SCIENTIFIC REPORT OF EFSA

Review of the potential health impact of β-casomorphins and related peptides 1

Report of the DATEX Working Group on β-casomorphins

(Question N° EFSA-Q-2008-379) Issued on 29 January 2009

WORKING GROUP MEMBERS

Ivano De Noni, Richard J. FitzGerald, Hannu J. T. Korhonen, Yves Le Roux, Chris T.

Livesey, Inga Thorsdottir, Daniel Tomé, Renger Witkamp.


「用語」

A1ミルク・・・βカゼインA1を多く含む牛乳 A2ミルク・・・βカゼインA2を多く含む牛乳の事。

BCM7・・・β-カソモルフィン-7の事でβカゼインの一部。あとその代謝物などのペプチドが自閉症の増加に関連していると主張する人がいる。

「要約」の要約


Among these, β-casomorphin-7 (BCM7), a peptidesequence present in the milk protein β-casein, has been suggested to contribute to an increased risk for certain non-communicable diseases, such as autism, cardiovascular diseases and type I diabetes.

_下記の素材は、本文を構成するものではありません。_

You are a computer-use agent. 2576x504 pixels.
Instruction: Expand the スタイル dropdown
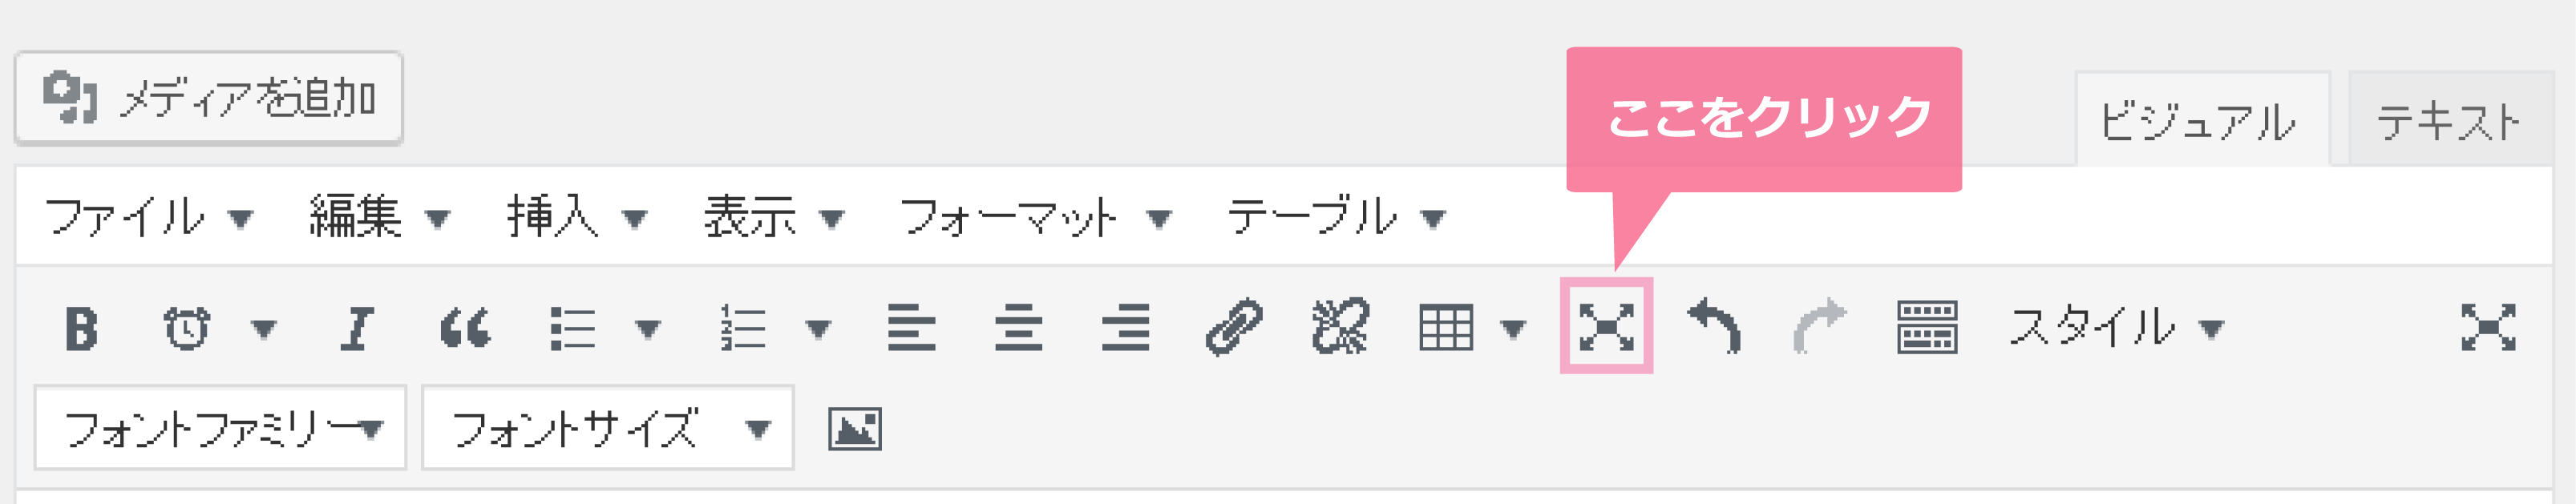point(2115,327)
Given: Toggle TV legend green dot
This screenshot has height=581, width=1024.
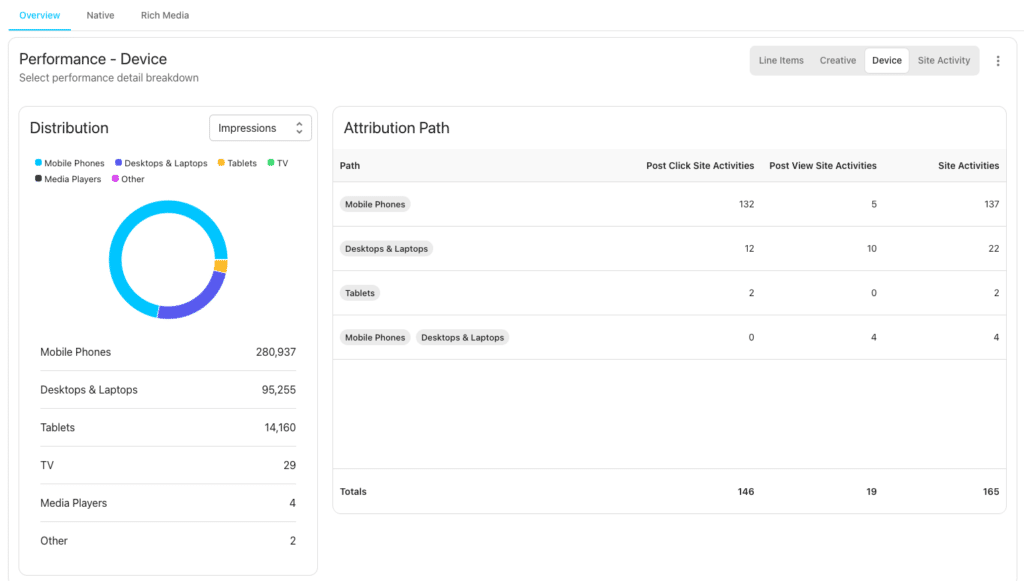Looking at the screenshot, I should [271, 163].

Some literature reports have proposed possible mechanistic explanations for such associations Recognising the alleged negative effect of BCM7 on human health, EFSA deemed it necessary to perform a comprehensive review of the published scientific literature in order to assess the relationship of this peptide and related peptides with non-communicable diseases.


上記のような事が云われるのでEFSAは系統的レビューを行うことにしたようです。


However, there are indications that the sequential action of several digestive enzymes may be involved and the formation of certain BCMs after SGID (with multiple enzyme activities) has been demonstrated.

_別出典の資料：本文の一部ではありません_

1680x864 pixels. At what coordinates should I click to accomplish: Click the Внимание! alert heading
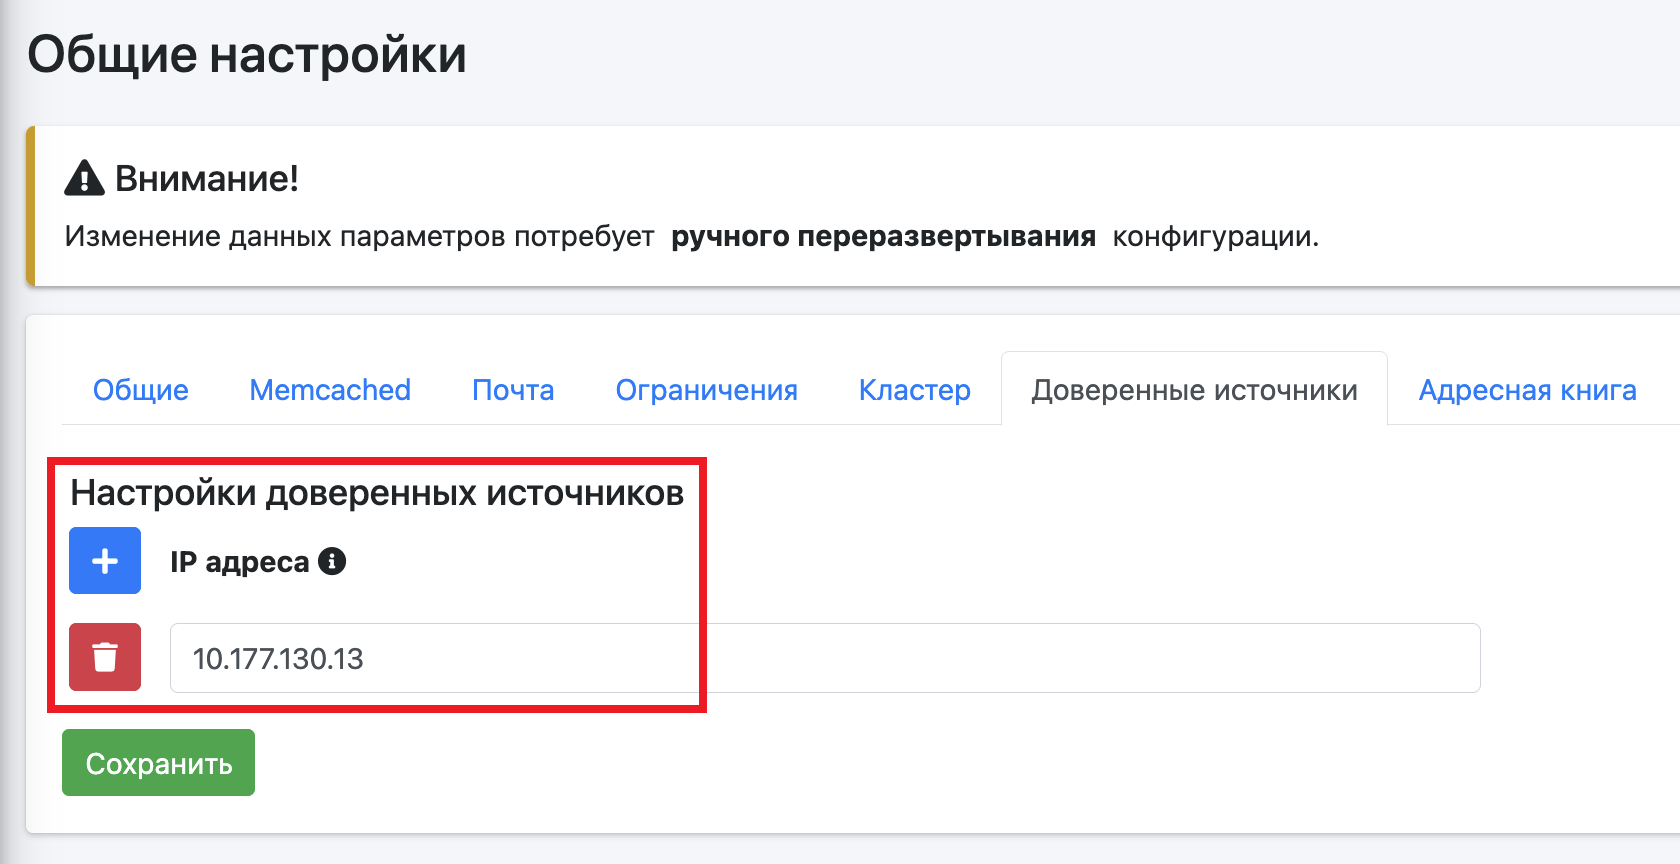pos(207,179)
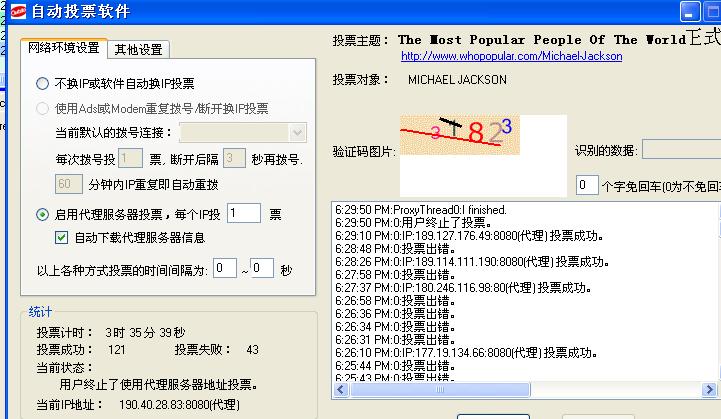The image size is (721, 419).
Task: Select 不换IP或软件自动换IP投票 radio option
Action: click(x=42, y=84)
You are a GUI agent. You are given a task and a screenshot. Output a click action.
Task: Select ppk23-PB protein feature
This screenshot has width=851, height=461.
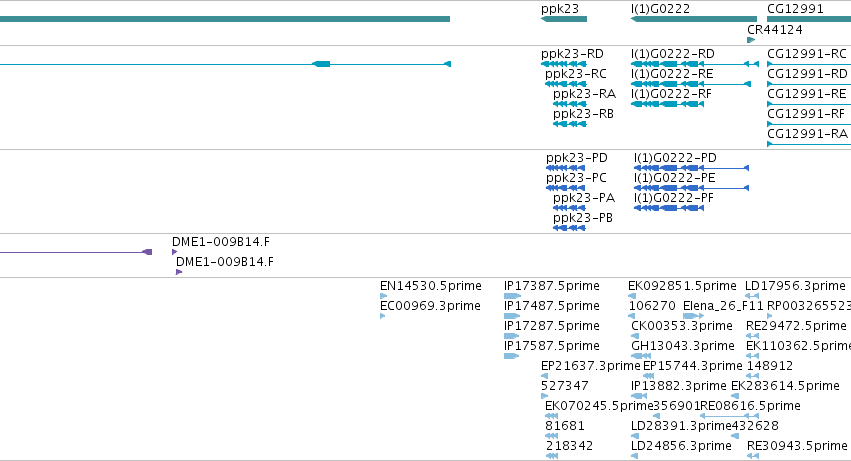point(569,228)
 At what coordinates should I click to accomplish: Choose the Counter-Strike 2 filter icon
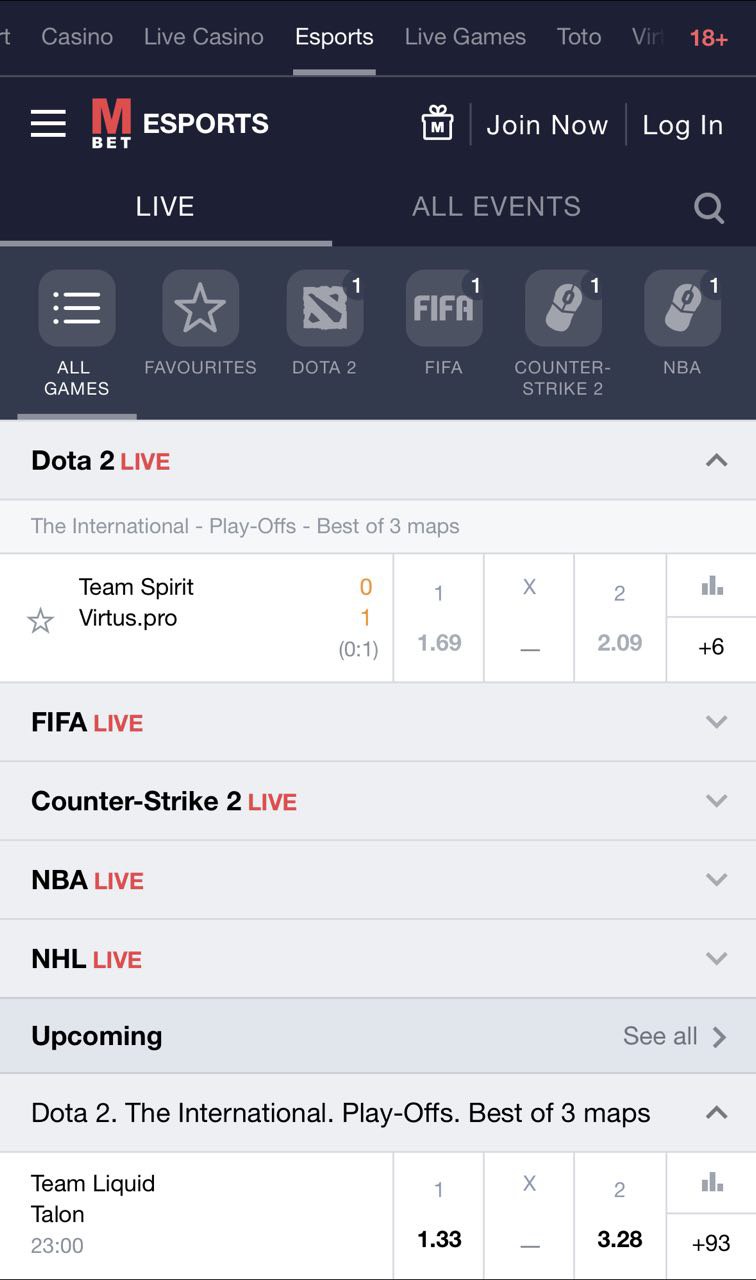coord(562,309)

Animal data clearly indicate that BCMs, including BCM7, can act as opioid receptor agonists, probably acting via μ-type opioid receptors. However, in most if not all animal studies to date, in vivo opioid effects for BCM7 and related milk-derived peptides have only been observed following intra-peritoneal (i.p.) or intra-cerebro-ventricular (i.c.v.) administration.

動物実験に於いてオピオイド受容体を経由して作用が発現するという報告は有るのですが、それは腹腔内に直接投与したものか、脳室内に投与という条件みたい。

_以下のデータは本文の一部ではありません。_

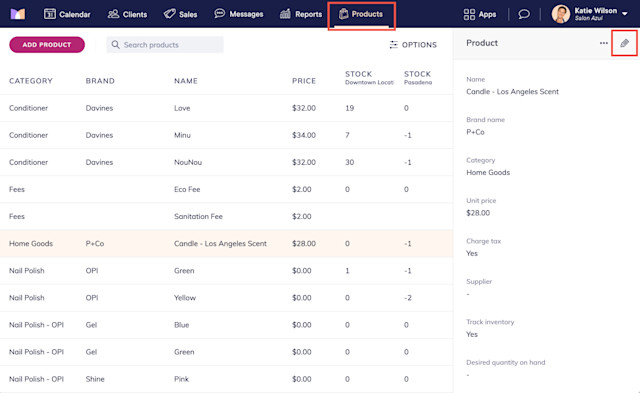
Task: Expand the Katie Wilson account dropdown arrow
Action: 624,14
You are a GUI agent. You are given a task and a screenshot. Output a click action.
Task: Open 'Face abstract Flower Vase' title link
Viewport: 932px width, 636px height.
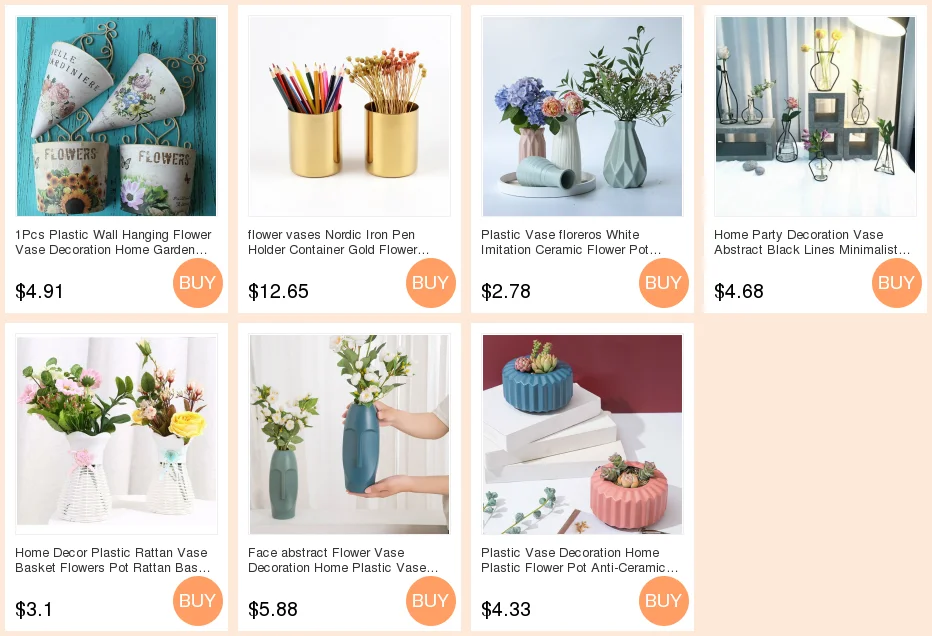point(343,561)

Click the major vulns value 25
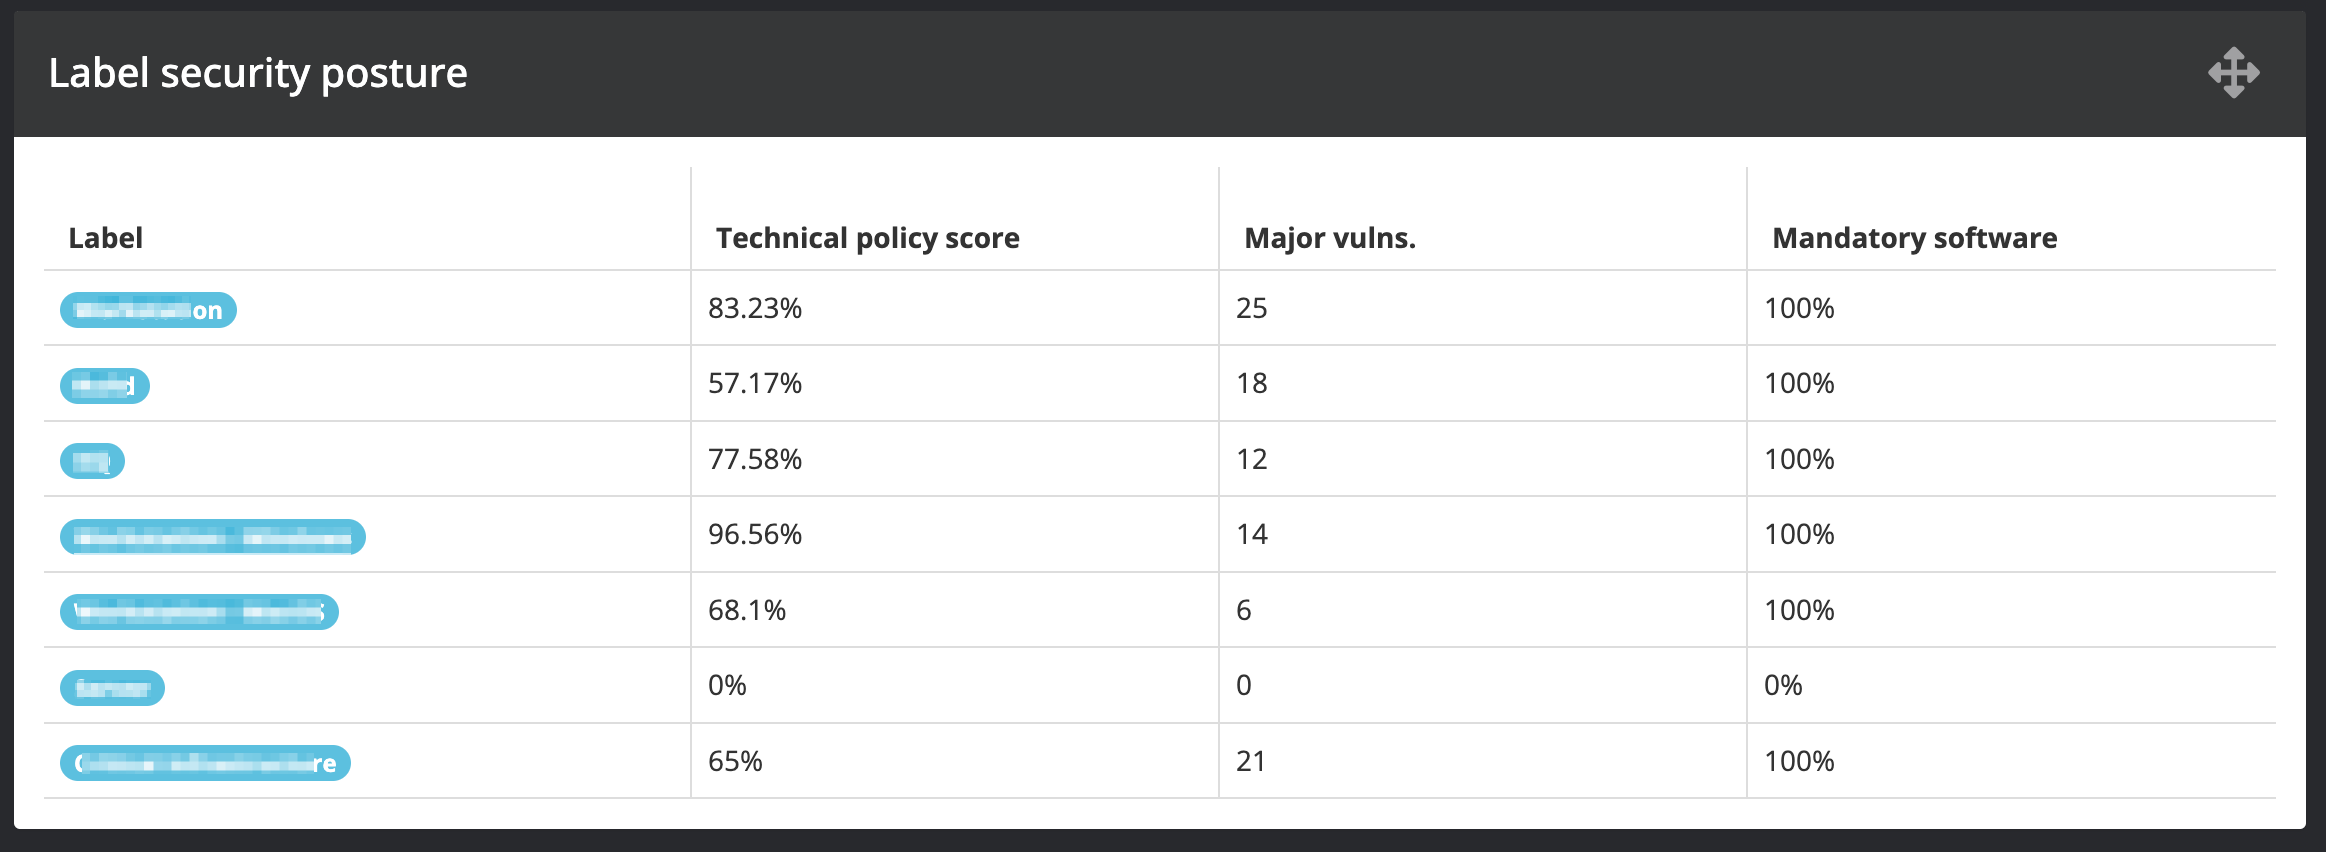coord(1251,308)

A prerequisite for opioid activity after oral ingestion is that the peptides must pass the intestinal epithelial barrier. In addition, subsequent biotransformation in the liver and stability in plasma may be factors determining the ultimate biological activity.

Finally, passage through the blood-brain-barrier is in principle needed for an activity in the central nervous system.

Relatively little is known on the mechanisms of transfer of intact peptides longer than 3 amino acids across the intestinal barrier. If this transport occurs, then the extent is very low and passive diffusion is the most likely transfer mechanism.

The presence of β-casomorphin immunoreactive material has been reported in blood in two studies with neonatal dogs and calves.

However, the presence of intact β-casomorphin molecules in blood after intake of milk or casein has not been established in in vivo studies.

経口摂取では、ペプチドが腸上皮関門を通過する必要があり、さらにオピオイド受容体に作用するためには血液脳関門を通過しなければならないはず。理論的にはまぁ、不可能とまではいえないけれど、牛乳やカゼインを飲んで貰った生体実験で血液中に確認したよ、という報告はあがっていないようですね。


Based on the present review of available scientific literature, a cause-effect relationship between the oral intake of BCM7 or related peptides and etiology or course of any suggested non-communicable diseases cannot be established. Consequently, a formal EFSA risk assessment of food-derived peptides is not recommended.


ずいぶんとはしょってしまいますが、レビューの結果、BCM7や関連ペプチドの食事からの摂取は自閉症などの非伝染性疾患の間に因果関係はないと結論したみたい。そして食品としてのリスク評価するに値しないと結論。